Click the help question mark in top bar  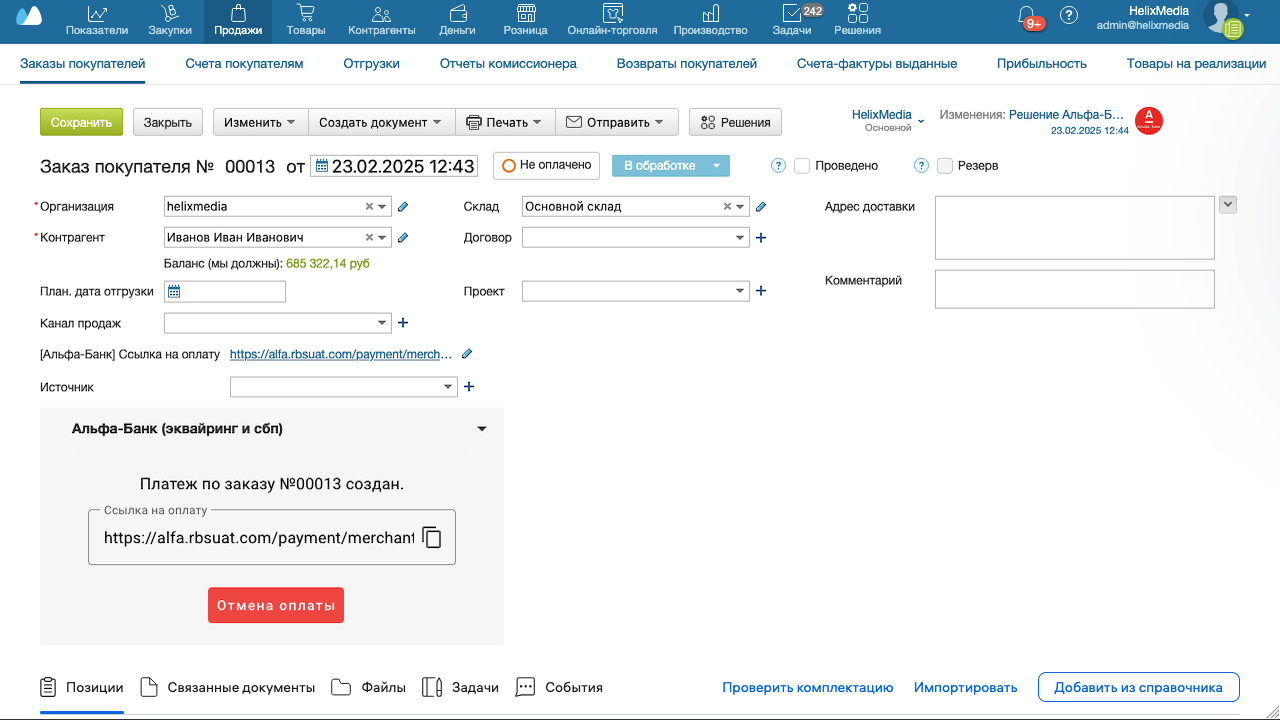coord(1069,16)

...

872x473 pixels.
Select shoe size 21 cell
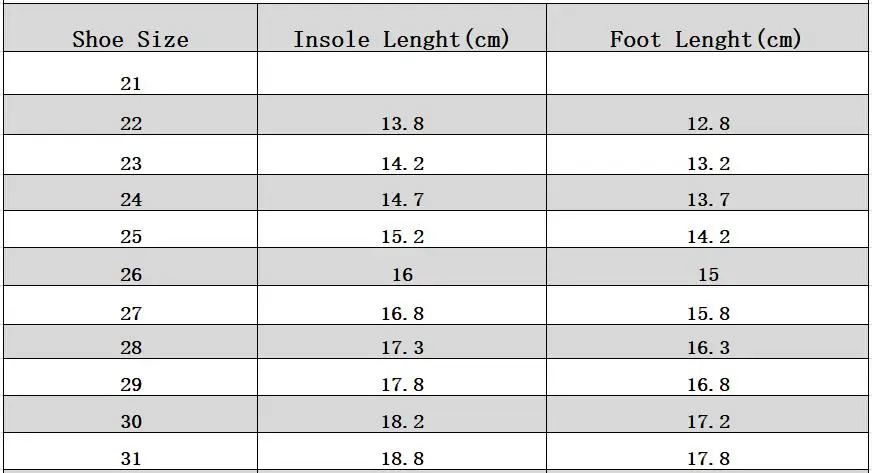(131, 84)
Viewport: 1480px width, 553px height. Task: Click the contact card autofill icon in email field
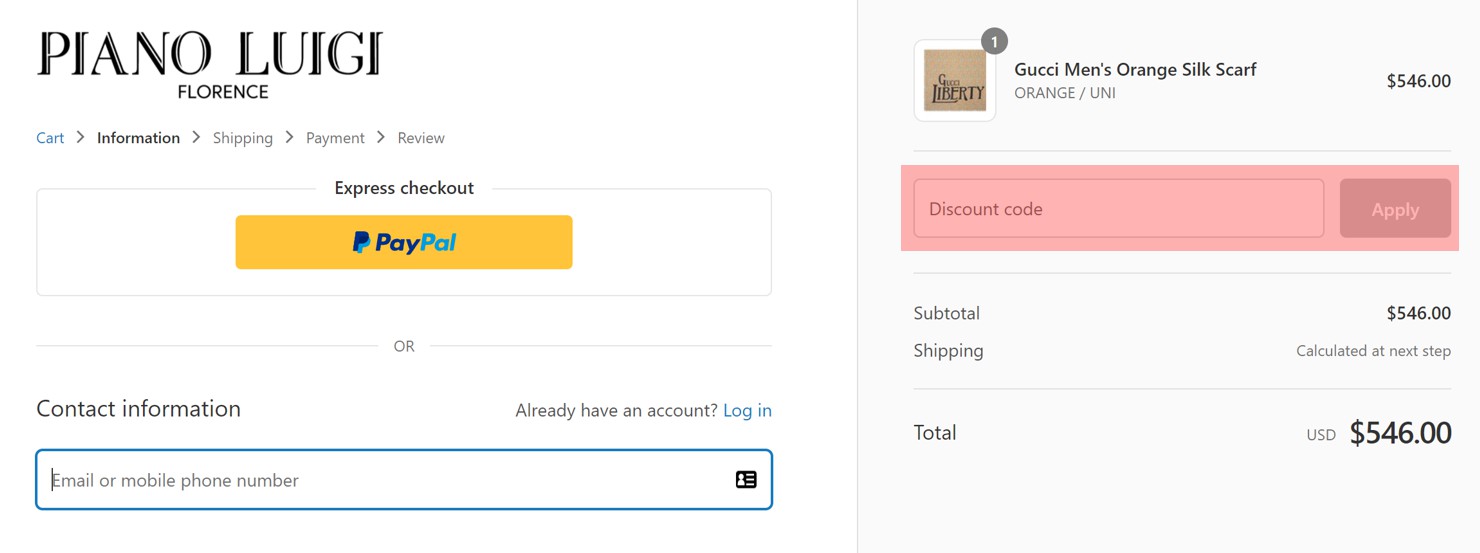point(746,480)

Instructions for the task:
Rewrite everything from the line containing "Viewport: 1480px width, 553px" down to the line containing "point(746,480)", swapping "contact card" for "address book" and keeping the rest the same. Leave the pictures out.

Task result:
Viewport: 1480px width, 553px height. Task: Click the address book autofill icon in email field
point(746,480)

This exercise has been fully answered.